Елена смотрит на тебя, казалось бы, немного нерешительно, но, наконец, смягчается, когда ты одариваешь ее вежливой и несколько понимающей улыбкой. «Конечно», — говорит она, открывая дверь для вас обоих. «Я только что закончила новую партию розовой воды, которая может понравиться моей госпоже…», — она замялась, подождала, пока вы оба войдете в дом, и закрыла за собой дверь на замок. «Что ты делаешь?!» Она немедленно шипит, ее голос становится шепотом. «Ты что, с ума сошел?! Вся деревня теперь знает, что ты здесь…»
«Расслабься», — бросает Хайзенберг, махнув рукой. «Мы прячемся у всех на виду», — усмехается он, лезет в пальто и достает три маленьких флакона. «Вот», — предлагает он, передавая их Елене. «За беспокойство».
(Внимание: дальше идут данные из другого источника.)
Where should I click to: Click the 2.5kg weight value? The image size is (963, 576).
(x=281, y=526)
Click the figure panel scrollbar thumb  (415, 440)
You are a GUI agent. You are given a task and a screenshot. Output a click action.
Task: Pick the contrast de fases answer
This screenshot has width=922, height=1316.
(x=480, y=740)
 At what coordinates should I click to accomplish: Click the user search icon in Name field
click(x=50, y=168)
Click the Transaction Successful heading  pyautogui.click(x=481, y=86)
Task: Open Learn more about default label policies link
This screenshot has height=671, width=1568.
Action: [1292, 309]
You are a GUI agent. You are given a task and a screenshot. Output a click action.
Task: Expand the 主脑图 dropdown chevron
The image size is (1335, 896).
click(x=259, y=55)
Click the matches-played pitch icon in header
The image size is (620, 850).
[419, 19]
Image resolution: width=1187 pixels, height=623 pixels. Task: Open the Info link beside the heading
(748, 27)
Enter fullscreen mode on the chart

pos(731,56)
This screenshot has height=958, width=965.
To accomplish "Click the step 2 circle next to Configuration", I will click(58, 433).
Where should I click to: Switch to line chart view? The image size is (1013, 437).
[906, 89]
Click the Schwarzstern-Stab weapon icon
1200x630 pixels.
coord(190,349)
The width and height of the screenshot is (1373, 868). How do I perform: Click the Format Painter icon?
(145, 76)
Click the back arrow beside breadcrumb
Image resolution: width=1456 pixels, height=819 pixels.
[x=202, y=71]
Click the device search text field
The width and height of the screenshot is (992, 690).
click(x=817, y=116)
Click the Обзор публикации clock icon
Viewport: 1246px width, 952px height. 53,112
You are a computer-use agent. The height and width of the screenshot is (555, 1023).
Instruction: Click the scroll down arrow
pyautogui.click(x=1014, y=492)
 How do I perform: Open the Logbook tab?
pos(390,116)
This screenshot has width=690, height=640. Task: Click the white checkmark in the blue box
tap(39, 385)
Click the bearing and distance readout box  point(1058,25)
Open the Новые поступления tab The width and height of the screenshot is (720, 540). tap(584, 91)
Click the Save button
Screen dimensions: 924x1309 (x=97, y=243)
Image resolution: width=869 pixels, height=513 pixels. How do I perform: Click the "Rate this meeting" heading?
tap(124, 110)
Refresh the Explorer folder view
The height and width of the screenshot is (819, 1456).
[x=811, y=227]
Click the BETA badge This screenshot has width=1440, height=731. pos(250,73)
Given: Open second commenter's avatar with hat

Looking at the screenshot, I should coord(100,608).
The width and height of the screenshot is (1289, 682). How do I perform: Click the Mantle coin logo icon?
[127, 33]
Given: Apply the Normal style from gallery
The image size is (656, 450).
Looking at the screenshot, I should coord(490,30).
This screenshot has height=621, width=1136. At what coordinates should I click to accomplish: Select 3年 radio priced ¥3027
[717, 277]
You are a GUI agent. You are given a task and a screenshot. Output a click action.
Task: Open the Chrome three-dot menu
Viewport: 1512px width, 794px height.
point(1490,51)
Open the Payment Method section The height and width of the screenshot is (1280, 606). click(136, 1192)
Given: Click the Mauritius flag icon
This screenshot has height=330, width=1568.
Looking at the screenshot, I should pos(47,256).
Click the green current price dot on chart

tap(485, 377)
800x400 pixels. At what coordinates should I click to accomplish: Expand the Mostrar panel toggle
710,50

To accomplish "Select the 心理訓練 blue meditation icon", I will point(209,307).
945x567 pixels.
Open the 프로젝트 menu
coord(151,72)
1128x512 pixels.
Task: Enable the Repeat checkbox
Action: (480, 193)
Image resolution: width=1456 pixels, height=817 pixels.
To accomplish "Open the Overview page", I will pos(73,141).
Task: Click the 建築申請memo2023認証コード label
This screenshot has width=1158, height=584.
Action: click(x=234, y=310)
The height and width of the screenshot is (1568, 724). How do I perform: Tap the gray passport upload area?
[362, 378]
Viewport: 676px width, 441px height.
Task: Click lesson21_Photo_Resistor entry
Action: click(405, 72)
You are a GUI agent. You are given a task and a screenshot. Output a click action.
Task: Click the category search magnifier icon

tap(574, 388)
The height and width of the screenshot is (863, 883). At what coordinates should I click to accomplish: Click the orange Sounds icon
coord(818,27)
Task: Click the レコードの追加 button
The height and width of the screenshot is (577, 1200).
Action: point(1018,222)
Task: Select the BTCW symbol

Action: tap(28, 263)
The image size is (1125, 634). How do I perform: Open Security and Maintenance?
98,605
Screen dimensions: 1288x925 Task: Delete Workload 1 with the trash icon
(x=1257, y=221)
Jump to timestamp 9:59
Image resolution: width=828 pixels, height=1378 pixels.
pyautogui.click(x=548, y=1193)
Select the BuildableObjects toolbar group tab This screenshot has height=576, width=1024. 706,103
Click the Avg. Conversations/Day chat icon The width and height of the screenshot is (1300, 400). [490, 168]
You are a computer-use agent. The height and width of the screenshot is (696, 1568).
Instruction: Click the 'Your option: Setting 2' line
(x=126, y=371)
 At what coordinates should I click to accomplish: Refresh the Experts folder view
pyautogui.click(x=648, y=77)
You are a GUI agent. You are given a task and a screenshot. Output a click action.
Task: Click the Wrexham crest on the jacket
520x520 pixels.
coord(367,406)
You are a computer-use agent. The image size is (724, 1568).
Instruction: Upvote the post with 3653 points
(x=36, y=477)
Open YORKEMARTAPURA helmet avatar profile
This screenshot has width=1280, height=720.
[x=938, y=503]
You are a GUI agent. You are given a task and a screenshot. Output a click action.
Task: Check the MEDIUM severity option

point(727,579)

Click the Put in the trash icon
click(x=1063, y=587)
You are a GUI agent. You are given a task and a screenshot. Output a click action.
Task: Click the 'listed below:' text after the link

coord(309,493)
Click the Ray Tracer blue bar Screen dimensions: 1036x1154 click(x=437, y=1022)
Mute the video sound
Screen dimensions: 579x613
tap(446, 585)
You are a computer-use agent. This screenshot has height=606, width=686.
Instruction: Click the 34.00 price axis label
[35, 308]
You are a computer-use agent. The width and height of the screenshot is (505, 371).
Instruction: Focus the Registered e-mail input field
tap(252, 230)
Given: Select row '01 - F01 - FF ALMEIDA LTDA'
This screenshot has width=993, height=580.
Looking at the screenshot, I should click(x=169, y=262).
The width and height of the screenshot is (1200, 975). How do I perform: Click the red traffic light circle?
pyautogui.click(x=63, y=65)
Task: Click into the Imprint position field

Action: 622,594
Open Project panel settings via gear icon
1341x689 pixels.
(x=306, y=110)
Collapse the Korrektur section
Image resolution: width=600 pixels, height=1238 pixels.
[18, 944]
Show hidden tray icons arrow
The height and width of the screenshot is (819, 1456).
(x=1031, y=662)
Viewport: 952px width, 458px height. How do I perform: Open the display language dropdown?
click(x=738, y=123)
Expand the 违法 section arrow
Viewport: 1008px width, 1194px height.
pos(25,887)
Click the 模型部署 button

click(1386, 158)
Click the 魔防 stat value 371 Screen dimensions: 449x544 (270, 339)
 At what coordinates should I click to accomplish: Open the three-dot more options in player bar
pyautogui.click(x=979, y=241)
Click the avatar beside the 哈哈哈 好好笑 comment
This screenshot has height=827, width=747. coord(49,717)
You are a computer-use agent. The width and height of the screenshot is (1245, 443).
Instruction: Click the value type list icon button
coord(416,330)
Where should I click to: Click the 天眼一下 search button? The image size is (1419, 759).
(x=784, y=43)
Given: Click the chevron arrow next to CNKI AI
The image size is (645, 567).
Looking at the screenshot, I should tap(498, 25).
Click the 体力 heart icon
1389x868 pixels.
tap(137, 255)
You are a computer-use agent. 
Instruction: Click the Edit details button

Она колеблется секунду, прежде чем выхватить у него склянки и подойти к кухонному столу, заставленному маленькими баночками с различными веществами. Здесь невероятно пахнет. «Мне жаль, но у меня для тебя почти нет новостей», — начинает она, принося с плиты кастрюлю с чем-то. Елена ставит её на холодильник, выключает газ и тянется к шкафу. «Новых сведений практически нет», — говорит она, доставая маленькую жестянку из-под чая и открывая ее, чтобы вынуть маленький сложенный листок бумаги, — «по крайней мере, таких важных, ради которых необходимо было проделать весь этот путь».
Хайзенберг берет у нее бумагу и быстро разворачивает ее, хмурясь при чтении. «Точно… точно… то есть, это…» Внезапно он прерывается, его брови удивленно поднимаются, и ты, и Елена ждете, пока он продолжит. «Ооо», — говорит он, на его лице расцветает ухмылка, которая, как ты знаешь, обычно сулит неприятности в долгосрочной перспективе. «Нет, друг мой», — смеется он, протягивая записку тебе и обращаясь к Елене. «Это джекпот!»
Записка представляет собой набор рукописных заметок, и, читая ее, ты быстро понимаешь, что Елена от руки скопировала какую-то медицинскую карту. «Таинственная незнакомка кажется здоровой», — комментируешь ты, просматривая показания. «Кровяное давление низкое, но этого следовало ожидать, если она была хоть наполовину так накачана наркотиками, как я…»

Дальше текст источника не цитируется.